While this problem statement is light, it’s salient and creates clarity. Yet, the more we stare at it, we can start to find some questions that, unless we make decisions, may result in the team still lacking clarity:
What level of sophistication of prompt injection should we be able to mitigate?
What if we can’t mitigate the credential risks? Should we consider detections? Is it all or nothing?
Why did we start with credential access and not data access?
I understand I need to bias towards velocity, but what specifically should I trade off to unlock the product while also avoiding too much security or privacy risk?
There are also more questions than will most likely surface when we begin execution. We’ll cover how to answer these questions through technical decision-making in a later post. Let’s kick off this week’s band practice by assessing or creating a problem statement.

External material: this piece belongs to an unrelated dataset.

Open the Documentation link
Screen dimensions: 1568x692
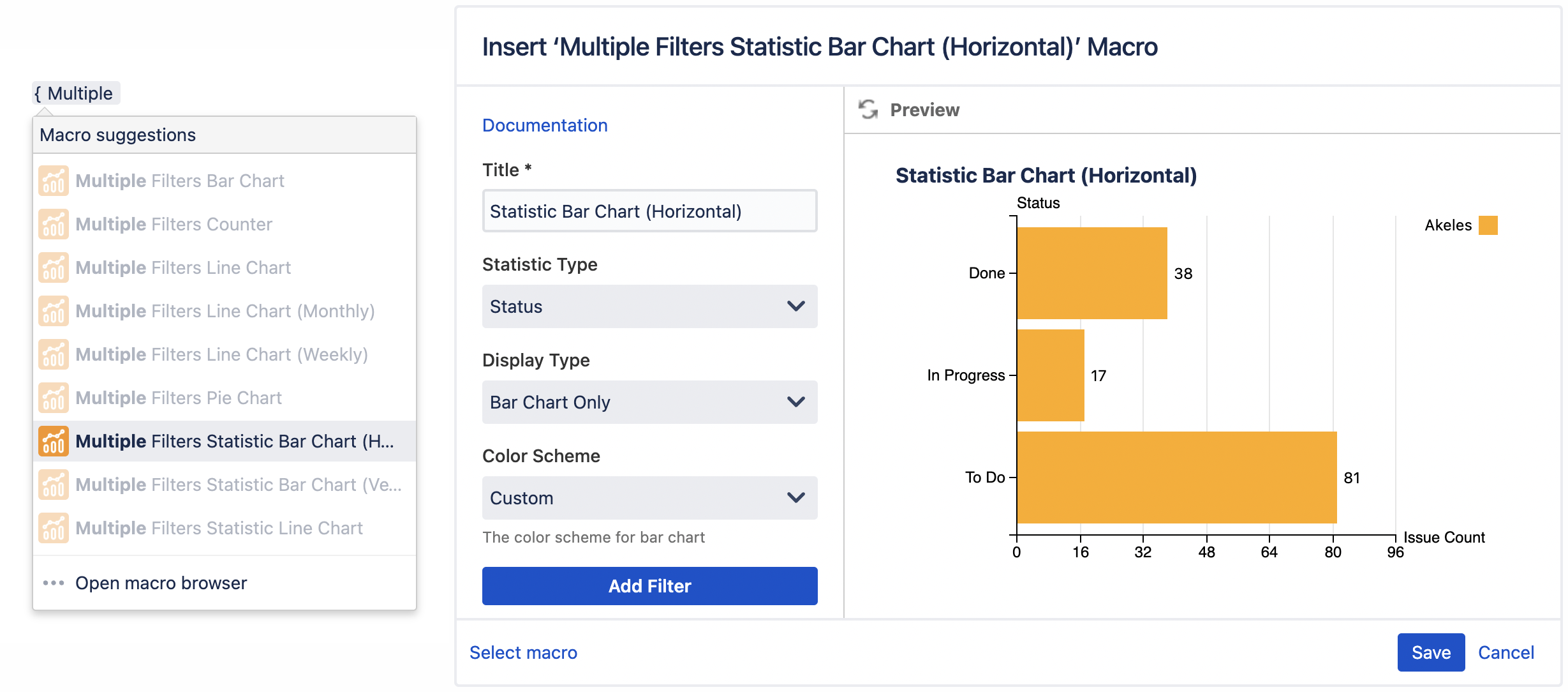(545, 124)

This Week’s Band Practice: Problem Statement Clarity Checklist
You can copy this checklist into your next problem doc or strategy you are working on. Gut check this list, if you have 6 or 7 of these ironed out, you’ll probably be in a good spot
Terminology: Are we speaking the same language? Nah, well then create a glossary.
Context: What data proves this is worth solving now?
Stakeholders: Who is impacted first if we fail?
Scope: What’s explicitly out until the next planning cycle?
Constraints: Any budget / risk / flexiblity walls?
Outcome: What metric flips from red to green?
Time: When will we declare “good enough”?
Let me know how practice goes this week and if there is another component of clarity you use that I may have missed!